The double-slit experiment is a fundamental experiment in physics that demonstrates the wave-particle duality of matter and the interference of waves. It is often explained using the example of light passing through two slits, but the same principles can be applied to other types of waves as well.
The reason why the illustrations of the double-slit experiment often resemble compression waves, like sound waves, is mainly due to simplification and convention. When explaining the experiment, it is common to use wave-like illustrations to help visualize the concept of interference.
In reality, the waves involved in the double-slit experiment, such as light waves or electron waves, are transverse waves. Transverse waves are characterized by oscillations that occur perpendicular to the direction of wave propagation. This means that the particles or fields involved in the wave move up and down or side to side, rather than compressing and expanding like in a compression wave.
However, illustrating transverse waves can be more challenging than depicting compression waves, as they require representing motion perpendicular to the direction of propagation.
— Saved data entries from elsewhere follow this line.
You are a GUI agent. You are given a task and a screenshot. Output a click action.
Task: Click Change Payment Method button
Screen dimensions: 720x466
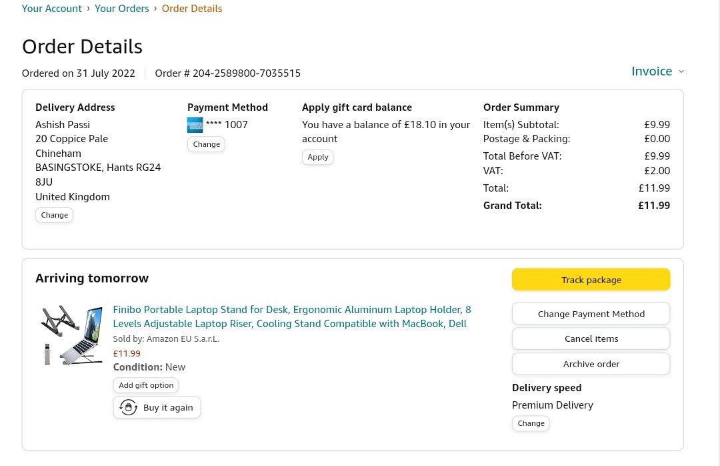pyautogui.click(x=591, y=314)
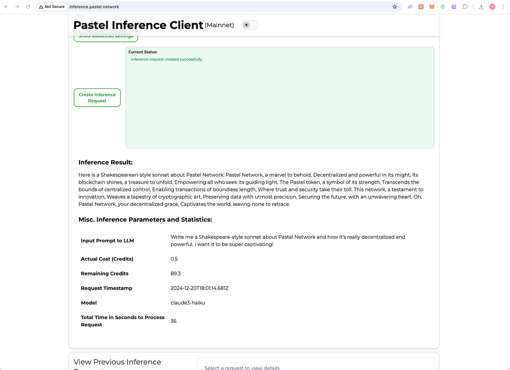Click Show advanced settings button
Image resolution: width=510 pixels, height=370 pixels.
(x=106, y=38)
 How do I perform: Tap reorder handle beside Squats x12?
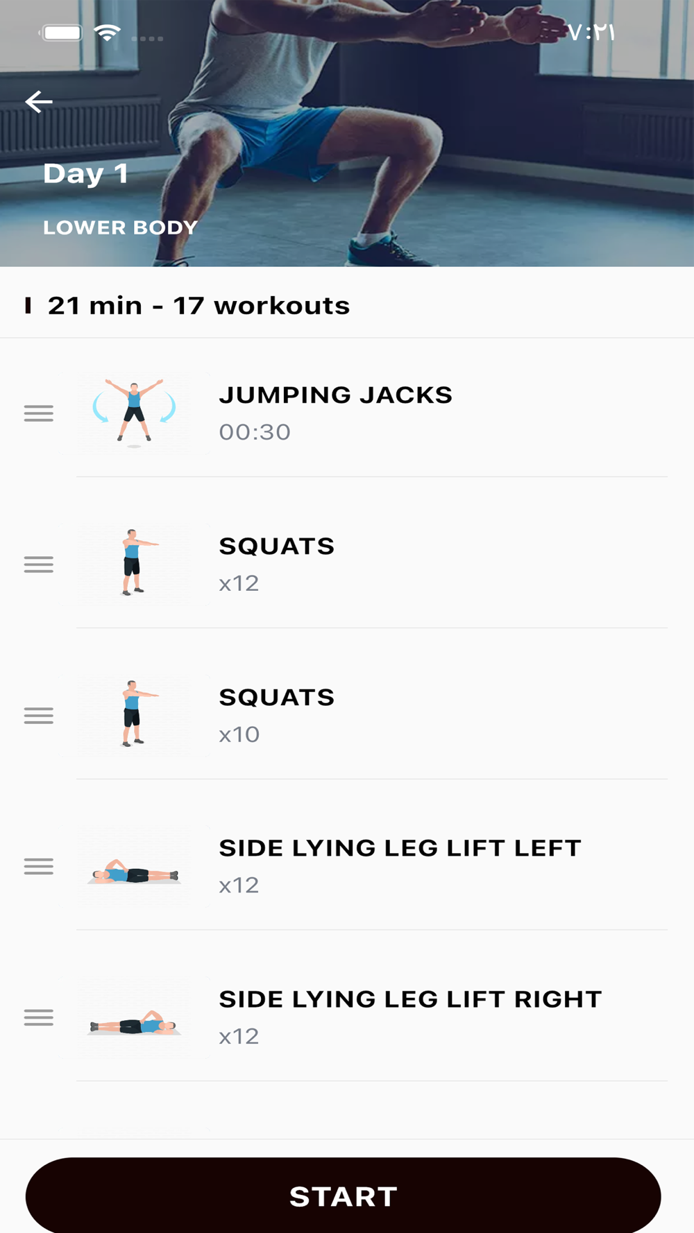pyautogui.click(x=39, y=564)
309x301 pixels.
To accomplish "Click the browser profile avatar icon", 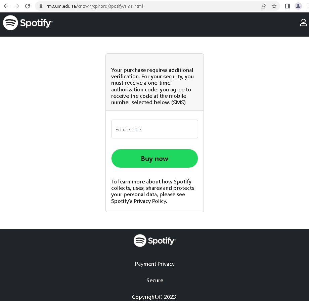I will 298,6.
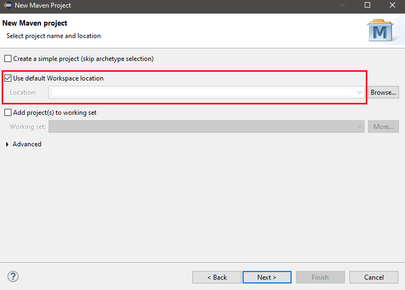The width and height of the screenshot is (405, 290).
Task: Cancel the Maven project wizard
Action: 373,277
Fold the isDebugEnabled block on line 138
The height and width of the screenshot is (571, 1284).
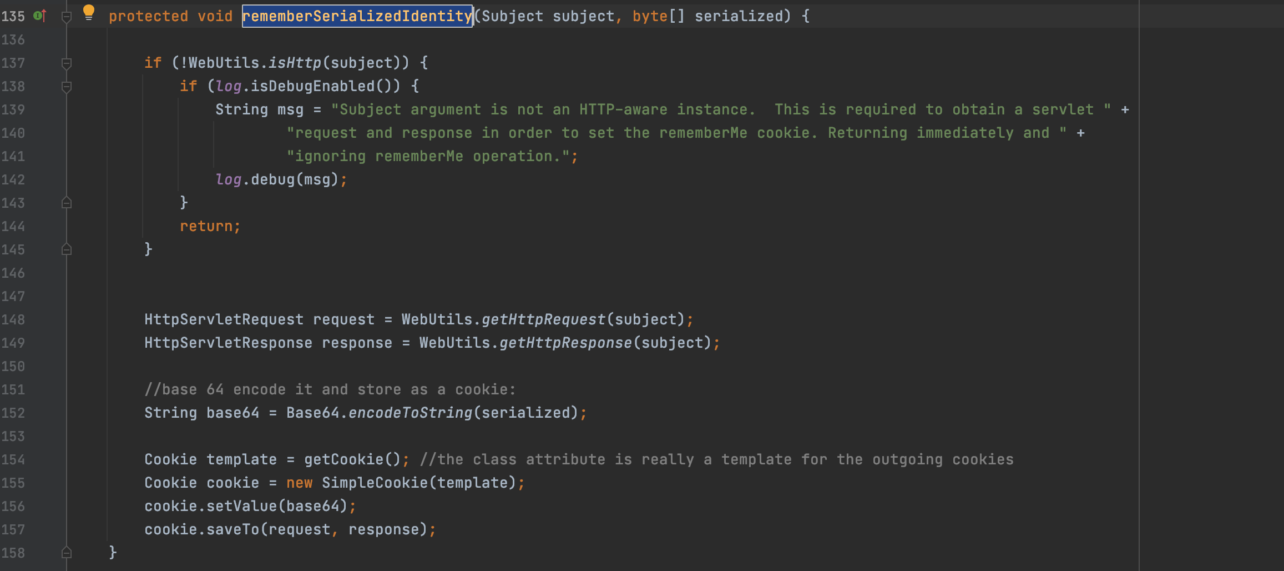coord(67,87)
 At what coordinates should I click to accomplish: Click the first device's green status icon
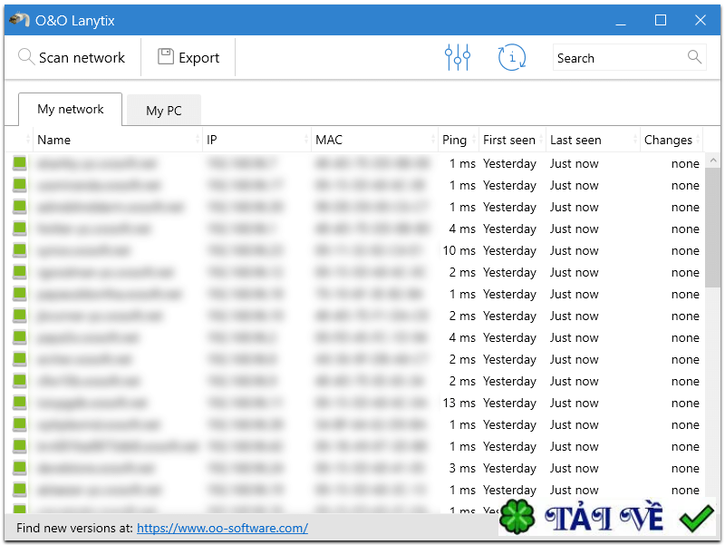pos(20,164)
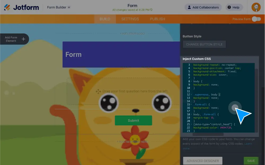Click Add Collaborators
The image size is (265, 165).
203,7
To simplify the visualization and focus on the interference patterns, the illustrations of the double-slit experiment often show waves as if they were compression waves, even though this representation does not accurately depict the nature of the waves involved.
It's important to remember that the double-slit experiment is a conceptual tool used to understand the behavior of waves and particles. The actual waves involved in the experiment, such as light or electron waves, are transverse in nature, but the simplified illustrations may not accurately represent this.